AMD expects the new chips to facilitate more compact and "elegant" business and consumer PC designs.
"This is a good, small step for AMD," Insight64 analyst Nathan Brookwood told internetnews.com.
Brookwood said AMD basically borrowed a page from Intel in utilizing some of the energy saving advances from its mobile processors for the desktop.
"AMD is now using better power management and also adding DDR-2 memory," which Intel's had for a while, said Brookwood.
"I'm just astonished that AMD has been able to be so competitive on energy efficiency with Intel because they haven't done the kind of deep review of all its components that Intel has with its greater resources."
In his keynote address, AMD senior fellow Chuck Moore extolled the virtues of energy efficiency and gave the audience a quick sneak-peak of a future AMD quad-core processor.
Quad-core processors from AMD aren't expected until next year, while analysts expect top chipmaker Intel to deliver its first quad-core processor by the end of this year, or the first quarter of 2007.
Brookwood said that while AMD may be later to the quad-core game than Intel, he believes it will have the better performance.
"I call Intel a 'quasi-quad core' because it's really two dual-cores together," Brookwood said. "AMD has a truer quad-core design from the ground up."
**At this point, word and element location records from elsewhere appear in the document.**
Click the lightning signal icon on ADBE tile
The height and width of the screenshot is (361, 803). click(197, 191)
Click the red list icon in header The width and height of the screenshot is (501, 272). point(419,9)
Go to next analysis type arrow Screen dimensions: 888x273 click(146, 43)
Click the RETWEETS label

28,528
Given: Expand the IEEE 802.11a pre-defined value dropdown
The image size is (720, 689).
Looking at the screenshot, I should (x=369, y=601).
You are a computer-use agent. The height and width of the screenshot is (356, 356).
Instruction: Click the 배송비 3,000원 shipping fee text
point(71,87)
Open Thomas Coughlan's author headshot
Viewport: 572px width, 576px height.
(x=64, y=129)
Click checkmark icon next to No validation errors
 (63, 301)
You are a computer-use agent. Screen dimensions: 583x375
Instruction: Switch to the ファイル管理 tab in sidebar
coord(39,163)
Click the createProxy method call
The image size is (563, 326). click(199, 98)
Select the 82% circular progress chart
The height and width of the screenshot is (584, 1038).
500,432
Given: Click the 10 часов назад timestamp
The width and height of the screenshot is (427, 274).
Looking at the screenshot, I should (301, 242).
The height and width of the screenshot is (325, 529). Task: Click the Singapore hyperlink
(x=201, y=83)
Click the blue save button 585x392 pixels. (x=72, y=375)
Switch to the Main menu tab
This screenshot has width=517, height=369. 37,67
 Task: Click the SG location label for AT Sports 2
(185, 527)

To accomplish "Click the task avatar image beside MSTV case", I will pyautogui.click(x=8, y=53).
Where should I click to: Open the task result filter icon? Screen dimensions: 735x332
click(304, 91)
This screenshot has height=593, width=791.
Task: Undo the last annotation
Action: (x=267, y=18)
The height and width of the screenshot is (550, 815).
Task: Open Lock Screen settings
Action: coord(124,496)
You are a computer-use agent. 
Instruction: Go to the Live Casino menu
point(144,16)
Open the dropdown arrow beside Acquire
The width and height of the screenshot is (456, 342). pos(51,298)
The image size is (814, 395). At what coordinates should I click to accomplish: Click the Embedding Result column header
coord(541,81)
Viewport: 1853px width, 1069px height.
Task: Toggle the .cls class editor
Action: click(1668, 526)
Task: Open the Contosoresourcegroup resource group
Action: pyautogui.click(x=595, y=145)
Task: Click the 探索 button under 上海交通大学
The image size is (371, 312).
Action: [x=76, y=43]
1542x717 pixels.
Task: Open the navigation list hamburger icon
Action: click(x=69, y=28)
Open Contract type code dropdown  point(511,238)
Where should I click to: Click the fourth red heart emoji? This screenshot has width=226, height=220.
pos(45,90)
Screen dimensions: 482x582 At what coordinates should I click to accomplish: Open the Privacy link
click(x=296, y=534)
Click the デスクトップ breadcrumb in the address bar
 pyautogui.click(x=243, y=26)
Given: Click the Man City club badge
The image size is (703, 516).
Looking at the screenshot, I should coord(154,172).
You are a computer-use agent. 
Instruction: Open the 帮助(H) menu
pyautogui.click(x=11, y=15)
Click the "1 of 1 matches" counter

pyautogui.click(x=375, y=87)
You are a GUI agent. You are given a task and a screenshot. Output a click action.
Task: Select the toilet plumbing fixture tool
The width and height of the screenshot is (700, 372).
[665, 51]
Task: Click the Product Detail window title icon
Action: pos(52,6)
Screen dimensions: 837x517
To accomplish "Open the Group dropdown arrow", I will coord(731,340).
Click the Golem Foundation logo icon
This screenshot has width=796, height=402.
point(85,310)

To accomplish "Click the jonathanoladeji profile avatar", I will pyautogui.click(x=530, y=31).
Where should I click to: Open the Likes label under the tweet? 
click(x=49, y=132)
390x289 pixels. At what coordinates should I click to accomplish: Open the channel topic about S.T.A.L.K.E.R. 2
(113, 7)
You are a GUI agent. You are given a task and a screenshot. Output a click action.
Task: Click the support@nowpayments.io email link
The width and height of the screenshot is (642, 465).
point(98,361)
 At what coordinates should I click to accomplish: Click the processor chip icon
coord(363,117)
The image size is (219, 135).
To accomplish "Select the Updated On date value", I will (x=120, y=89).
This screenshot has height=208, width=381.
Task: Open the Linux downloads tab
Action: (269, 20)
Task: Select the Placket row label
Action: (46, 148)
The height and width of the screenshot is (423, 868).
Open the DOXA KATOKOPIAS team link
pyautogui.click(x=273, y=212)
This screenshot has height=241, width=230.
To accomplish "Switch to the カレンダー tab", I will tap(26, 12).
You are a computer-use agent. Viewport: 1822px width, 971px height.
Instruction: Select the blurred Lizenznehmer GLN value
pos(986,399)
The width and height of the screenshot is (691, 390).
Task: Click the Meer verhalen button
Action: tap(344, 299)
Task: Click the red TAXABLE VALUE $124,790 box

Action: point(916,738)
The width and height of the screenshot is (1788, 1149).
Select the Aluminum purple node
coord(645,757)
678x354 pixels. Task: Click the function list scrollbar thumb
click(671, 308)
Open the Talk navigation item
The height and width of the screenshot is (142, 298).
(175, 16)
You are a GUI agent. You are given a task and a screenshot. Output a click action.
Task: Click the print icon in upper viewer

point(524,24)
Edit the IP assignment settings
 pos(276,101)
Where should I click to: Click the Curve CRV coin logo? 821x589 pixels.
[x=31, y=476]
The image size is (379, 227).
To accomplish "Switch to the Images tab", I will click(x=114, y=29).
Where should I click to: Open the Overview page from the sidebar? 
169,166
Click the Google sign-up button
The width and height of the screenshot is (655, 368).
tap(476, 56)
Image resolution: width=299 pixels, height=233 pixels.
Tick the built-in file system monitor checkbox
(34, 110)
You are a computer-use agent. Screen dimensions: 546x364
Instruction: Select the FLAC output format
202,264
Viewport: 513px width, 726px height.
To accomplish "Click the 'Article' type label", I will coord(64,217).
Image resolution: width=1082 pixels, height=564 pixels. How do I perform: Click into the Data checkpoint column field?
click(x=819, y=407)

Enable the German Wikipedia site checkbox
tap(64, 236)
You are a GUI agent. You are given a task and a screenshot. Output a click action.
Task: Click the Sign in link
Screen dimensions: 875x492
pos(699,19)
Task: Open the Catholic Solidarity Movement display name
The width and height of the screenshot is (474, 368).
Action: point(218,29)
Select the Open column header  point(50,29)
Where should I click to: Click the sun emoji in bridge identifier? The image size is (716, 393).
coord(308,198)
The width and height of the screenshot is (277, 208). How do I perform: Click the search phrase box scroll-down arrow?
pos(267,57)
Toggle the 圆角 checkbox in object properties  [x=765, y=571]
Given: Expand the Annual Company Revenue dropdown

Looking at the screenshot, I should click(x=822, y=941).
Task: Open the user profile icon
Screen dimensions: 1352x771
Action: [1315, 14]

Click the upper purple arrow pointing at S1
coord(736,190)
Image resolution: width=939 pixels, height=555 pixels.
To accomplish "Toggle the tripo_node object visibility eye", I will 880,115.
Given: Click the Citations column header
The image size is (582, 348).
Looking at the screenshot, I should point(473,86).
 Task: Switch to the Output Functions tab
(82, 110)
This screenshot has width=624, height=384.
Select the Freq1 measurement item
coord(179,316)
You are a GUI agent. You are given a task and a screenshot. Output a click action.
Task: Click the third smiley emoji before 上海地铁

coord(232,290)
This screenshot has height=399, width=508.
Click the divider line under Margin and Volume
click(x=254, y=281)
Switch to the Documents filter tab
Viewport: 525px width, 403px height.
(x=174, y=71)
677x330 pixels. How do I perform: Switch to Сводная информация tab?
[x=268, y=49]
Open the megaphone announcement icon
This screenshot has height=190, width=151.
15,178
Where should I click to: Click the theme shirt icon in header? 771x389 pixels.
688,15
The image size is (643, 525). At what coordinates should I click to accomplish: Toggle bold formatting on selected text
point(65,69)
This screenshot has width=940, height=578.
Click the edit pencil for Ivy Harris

The advantage of multi-core design is that various processing can run in parallel, which makes it ideal for servers that support multiple applications and users.
AMD's Moore also said his company is actively exploring ways to expand opportunities for co-processors.
Some vendors still use graphics co-processors, a fixture in many PCs in the 1980s and 1990s.
But thanks to chip innovations, a lot of that functionality, such as early math and graphics co-processor cards, are now integrated into the main processor.
"We're evaluating many different opportunities for third parties and there might be some opportunities for us to offer them as well," Moore told internetnews.com.
Moore said AMD is considering creating a media co-processor and possibly one specific to improving the performance of Java.